*Set problem*
Render every line of the items below as a Markdown table with two columns, Row and Item line. Number the rows in order and leave out any blank lines.

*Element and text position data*
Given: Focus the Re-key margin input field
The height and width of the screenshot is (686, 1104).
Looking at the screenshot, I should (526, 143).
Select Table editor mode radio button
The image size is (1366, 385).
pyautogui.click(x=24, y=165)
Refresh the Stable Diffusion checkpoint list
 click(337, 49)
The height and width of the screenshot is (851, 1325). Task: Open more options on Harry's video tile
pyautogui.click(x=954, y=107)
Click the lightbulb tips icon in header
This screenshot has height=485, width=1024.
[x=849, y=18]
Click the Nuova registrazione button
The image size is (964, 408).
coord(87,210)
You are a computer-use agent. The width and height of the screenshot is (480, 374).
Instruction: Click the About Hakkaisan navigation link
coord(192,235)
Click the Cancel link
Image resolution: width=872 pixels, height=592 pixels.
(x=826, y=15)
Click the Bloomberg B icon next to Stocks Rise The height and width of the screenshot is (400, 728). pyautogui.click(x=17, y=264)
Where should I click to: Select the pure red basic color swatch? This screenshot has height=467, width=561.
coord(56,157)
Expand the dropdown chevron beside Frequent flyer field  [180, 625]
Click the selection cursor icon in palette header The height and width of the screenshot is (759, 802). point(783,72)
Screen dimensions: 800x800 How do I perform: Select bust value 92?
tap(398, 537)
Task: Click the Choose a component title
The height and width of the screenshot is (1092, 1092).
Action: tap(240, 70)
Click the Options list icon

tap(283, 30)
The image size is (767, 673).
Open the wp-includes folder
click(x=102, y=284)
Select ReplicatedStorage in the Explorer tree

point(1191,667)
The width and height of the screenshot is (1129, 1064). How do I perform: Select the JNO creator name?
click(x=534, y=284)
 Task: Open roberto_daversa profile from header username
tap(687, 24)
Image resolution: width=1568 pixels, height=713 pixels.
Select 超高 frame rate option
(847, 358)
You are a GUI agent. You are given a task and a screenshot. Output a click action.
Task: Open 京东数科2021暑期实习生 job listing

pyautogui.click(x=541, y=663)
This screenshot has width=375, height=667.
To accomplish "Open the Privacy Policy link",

*Solution below*
| Row | Item line |
|---|---|
| 1 | Given: Focus the Re-key margin input field |
| 2 | The height and width of the screenshot is (686, 1104). |
| 3 | Looking at the screenshot, I should (526, 143). |
| 4 | Select Table editor mode radio button |
| 5 | The image size is (1366, 385). |
| 6 | pyautogui.click(x=24, y=165) |
| 7 | Refresh the Stable Diffusion checkpoint list |
| 8 |  click(337, 49) |
| 9 | The height and width of the screenshot is (851, 1325). Task: Open more options on Harry's video tile |
| 10 | pyautogui.click(x=954, y=107) |
| 11 | Click the lightbulb tips icon in header |
| 12 | This screenshot has height=485, width=1024. |
| 13 | [x=849, y=18] |
| 14 | Click the Nuova registrazione button |
| 15 | The image size is (964, 408). |
| 16 | coord(87,210) |
| 17 | You are a computer-use agent. The width and height of the screenshot is (480, 374). |
| 18 | Instruction: Click the About Hakkaisan navigation link |
| 19 | coord(192,235) |
| 20 | Click the Cancel link |
| 21 | Image resolution: width=872 pixels, height=592 pixels. |
| 22 | (x=826, y=15) |
| 23 | Click the Bloomberg B icon next to Stocks Rise The height and width of the screenshot is (400, 728). pyautogui.click(x=17, y=264) |
| 24 | Where should I click to: Select the pure red basic color swatch? This screenshot has height=467, width=561. |
| 25 | coord(56,157) |
| 26 | Expand the dropdown chevron beside Frequent flyer field  [180, 625] |
| 27 | Click the selection cursor icon in palette header The height and width of the screenshot is (759, 802). point(783,72) |
| 28 | Screen dimensions: 800x800 How do I perform: Select bust value 92? |
| 29 | tap(398, 537) |
| 30 | Task: Click the Choose a component title |
| 31 | The height and width of the screenshot is (1092, 1092). |
| 32 | Action: tap(240, 70) |
| 33 | Click the Options list icon |
| 34 | tap(283, 30) |
| 35 | The image size is (767, 673). |
| 36 | Open the wp-includes folder |
| 37 | click(x=102, y=284) |
| 38 | Select ReplicatedStorage in the Explorer tree |
| 39 | point(1191,667) |
| 40 | The width and height of the screenshot is (1129, 1064). How do I perform: Select the JNO creator name? |
| 41 | click(x=534, y=284) |
| 42 |  Task: Open roberto_daversa profile from header username |
| 43 | tap(687, 24) |
| 44 | Image resolution: width=1568 pixels, height=713 pixels. |
| 45 | Select 超高 frame rate option |
| 46 | (847, 358) |
| 47 | You are a GUI agent. You are given a task and a screenshot. Output a click action. |
| 48 | Task: Open 京东数科2021暑期实习生 job listing |
| 49 | pyautogui.click(x=541, y=663) |
| 50 | This screenshot has width=375, height=667. |
| 51 | To accomplish "Open the Privacy Policy link", |